■ **SOURCE EXCERPT**
Inflation Project's Business Inflation Expectations

1. What is the Sticky-Price CPI tool?
2. What is the CPI?
3. What is price stickiness?
4. Which components of the CPI are sticky?
5. How does CPI relate to inflation?
6. Why is the Sticky-Price CPI tool useful?
7. How do you interpret the Sticky-Price CPI tool?
8. Where can I find sticky-price CPI and learn more about the data tool?


What is the Sticky-Price CPI tool?

The Atlanta Fed’s Sticky-Price CPI data tool informs users about inflation dynamics using goods whose price changes are slower to adjust. It categorizes CPI components into sticky or flexible items based on how frequently prices change. New data updates are published on the day of the latest CPI release, which typically occurs monthly.


What is the CPI?

The CPI measures the average change in prices of a fixed basket of goods and services purchased by urban households over time. In constructing the CPI, the Bureau of Labor Statistics collects prices across 75 urban areas in the US and from more than 20,000 retail and service businesses.

The CPI is often used as an economic indicator, allowing economists to study inflation and cost of living. It also serves as a means for adjusting dollar values and as a price deflator to translate nominal series into real or inflation-adjusted series.


What is price stickiness?

If the price of a particular good or service is sticky, it’s fixed for a given period of time, months or maybe even years. Hence, these prices adjust slowly to changing economic conditions. Many economists believe that these prices, in part, reflect the expectations of those sellers who anticipate changes in overall inflation over the period of time the prices of their products or services remain fixed.


Which components of the CPI are sticky?

We classify whether a component in the CPI is flexible or sticky based on academic research measuring the frequency of price change for a particular good or service. For example, gasoline prices change very frequently, sometimes daily. On the other hand, insurance prices change very infrequently, typically about once a year. Below is a table excerpted from a 2010 Economic Commentary by Michael F. Bryan and Brent H. Meyer detailing the properties of flexible-price and sticky-price CPIs.

properties of flexible-price and sticky-price CPIs chart

How does CPI relate to inflation?

CPI is a statistic that measures changes in the cost of living over time and across different locations within the US. It is often used to measure inflation over longer periods of time. Inflation is the decline in the purchasing power of money and is seen through the general rise in the prices of goods and services. Economists pay attention to other price-change statistics like the core CPI (which excludes the more volatile food and energy prices) and trimmed-mean inflation to gauge the growth rate of underlying inflation and to forecast future inflation.


Why is the Sticky-Price CPI tool useful?

Sticky-price CPI is a new class of underlying inflation statistics that focuses on slow-to-adjust prices and changing economic conditions. The statistics are thought to have a component of embedded inflation expectations. Research has shown that the sticky-price CPI better predicts the future of inflation over longer time horizons (ideally more than 2 years) than the core CPI.


How do you interpret the Sticky-Price CPI tool?

You can interact with a Sticky-Price CPI tool graph and filter between Sticky CPI, Core Sticky CPI, Flexible CPI, and Core Flexible CPI.

For each type of CPI, toggle between lengths of tracked time as well. The graph plots the CPI percentage by year.

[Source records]

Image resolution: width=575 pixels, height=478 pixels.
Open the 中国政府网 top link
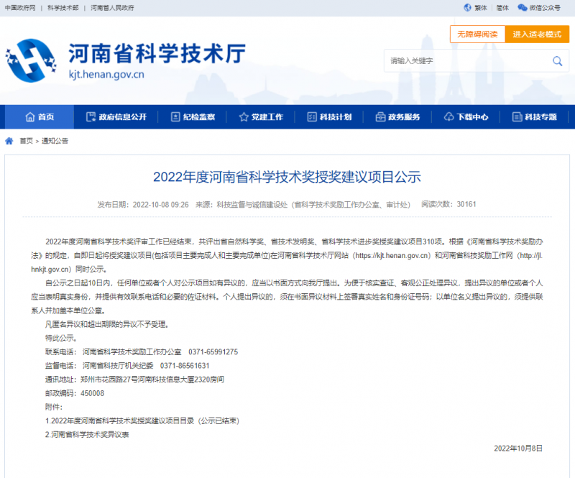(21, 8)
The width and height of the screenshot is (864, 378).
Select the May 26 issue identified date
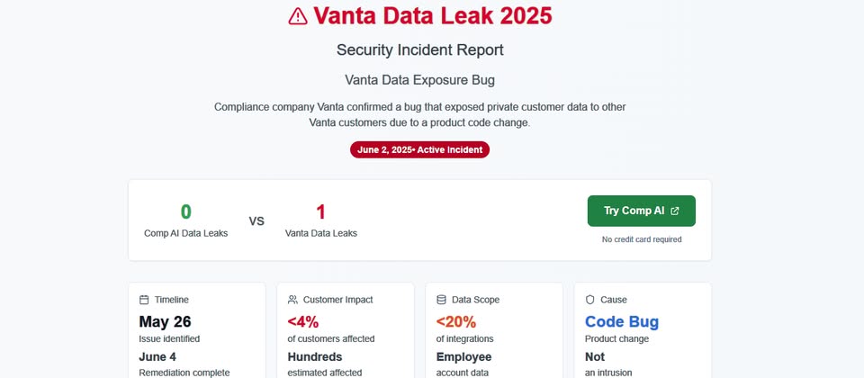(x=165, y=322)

■ **THE TASKS**
1. In the Sticky-Price CPI excerpt, write out the passage starting with "6. Why is the" and going on through "typically occurs monthly.", swapping "tool" for "dashboard".
2. According to the Sticky-Price CPI excerpt, which types of CPI can users filter between on the tool's graph?

■ **RESPONSES**
1.
6. Why is the Sticky-Price CPI dashboard useful?
7. How do you interpret the Sticky-Price CPI dashboard?
8. Where can I find sticky-price CPI and learn more about the data dashboard?


What is the Sticky-Price CPI dashboard?

The Atlanta Fed’s Sticky-Price CPI data dashboard informs users about inflation dynamics using goods whose price changes are slower to adjust. It categorizes CPI components into sticky or flexible items based on how frequently prices change. New data updates are published on the day of the latest CPI release, which typically occurs monthly.

2.
- Sticky CPI
- Core Sticky CPI
- Flexible CPI
- Core Flexible CPI